SHIRLEY MILLS, Maine - In 2007, Paul Lancisi was making cabinets and furniture in rural Shirley Mills, Maine. Today, he is making professional-grade baseball bats for Major League Baseball.
 
The 58-year-old former MLB hopeful Lancisi decided to try his hand at bats after his son broke a bat that should have been pro quality, writes Forbes. So in 2007, Lancisi took some extra maple from the inventory of his woodworking business, Dove Tail Furniture, and fashioned it into baseball bats for his son and his son's teammates. 
 
Recognizing his own skill, Lancisi decided to get serious, and by 2014, was making 3,500 bats a year using capital from Dove Tail. He is set to make 35,000 bats in 2019 alone - generating $10 million in revenue. Lancisi and his wife Theresa even sold their cabinetry and furniture business, focusing exclusively on bats.
 
“The growth has been incredible,” Lancisi told Forbes. “We’re working a lot of hours, buying more machinery, getting more log supply.”
 
More than 75 MLB players are currently using Dove Tail bats - all fashioned from New England white ash, Canadian yellow birch, and New England white rock maple. Dove Tail is one of 37 certified bat makers in the MLB. Rookie of the Year Pete Alonso of the New York Mets uses Dove Tail bats exclusively, says Lancisi.
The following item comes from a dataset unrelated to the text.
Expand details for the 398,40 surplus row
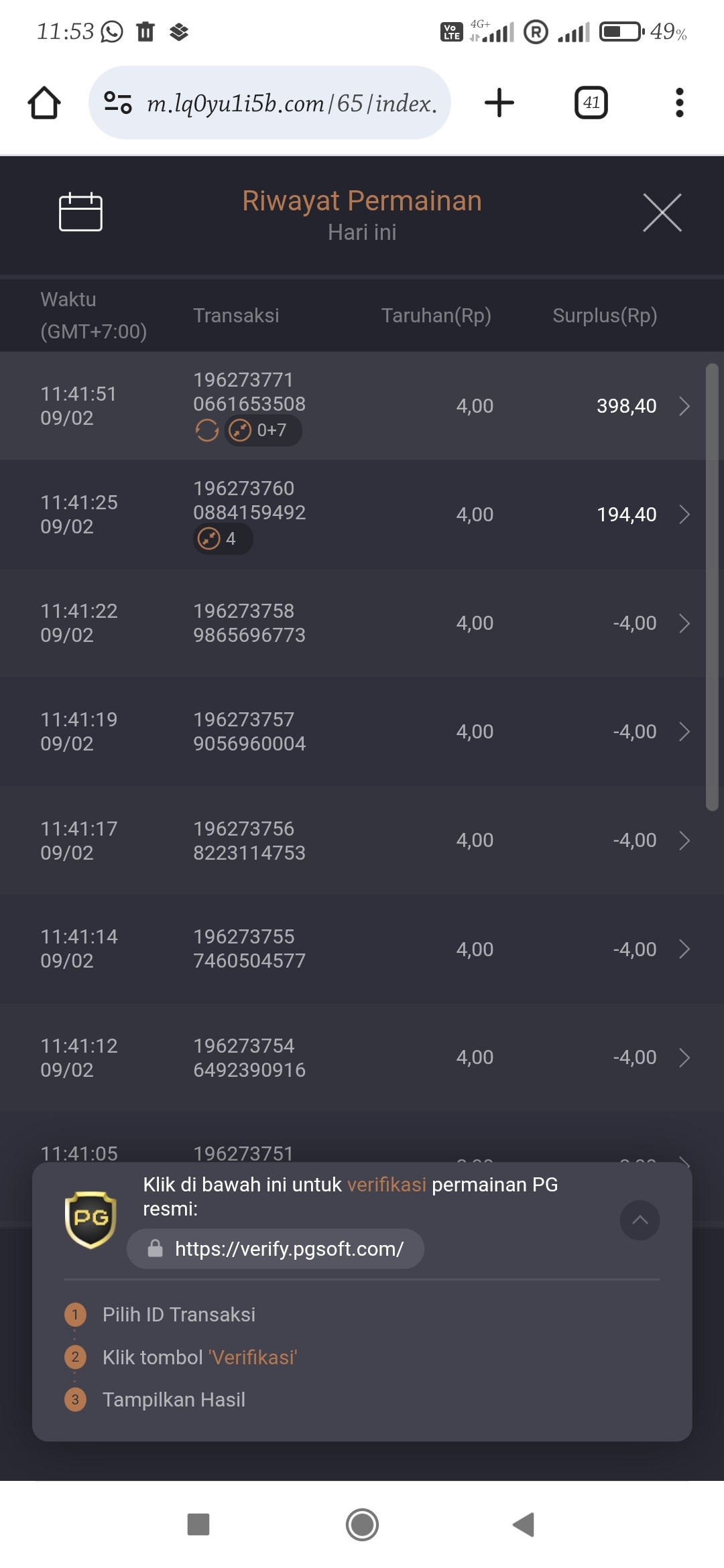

Alonso set the record for home runs - 53 - for a rookie this year. Two of Lancisi's bats are in the Hall of Fame.
 
"At Dove Tail Bat our wood is grown locally and is hand selected weekly from log yards from the highest grade available," writes Dove Tail on its website. "We inspect each log for the highest quality. Next it is hand split and sawn where again each piece is inspected and only the straightest grain wood is kept for our bats. All of this happens at a Dove Tail Bat log mill where we maintain the highest level of control."
 
Lancisi employs his son and 11 other employees in Maine, as well as three in Arizona. In Maine, Lancisi is working on a new production facility with an indoor hitting area. Lancisi says customers, particularly minor league players, can test out his bats before purchasing.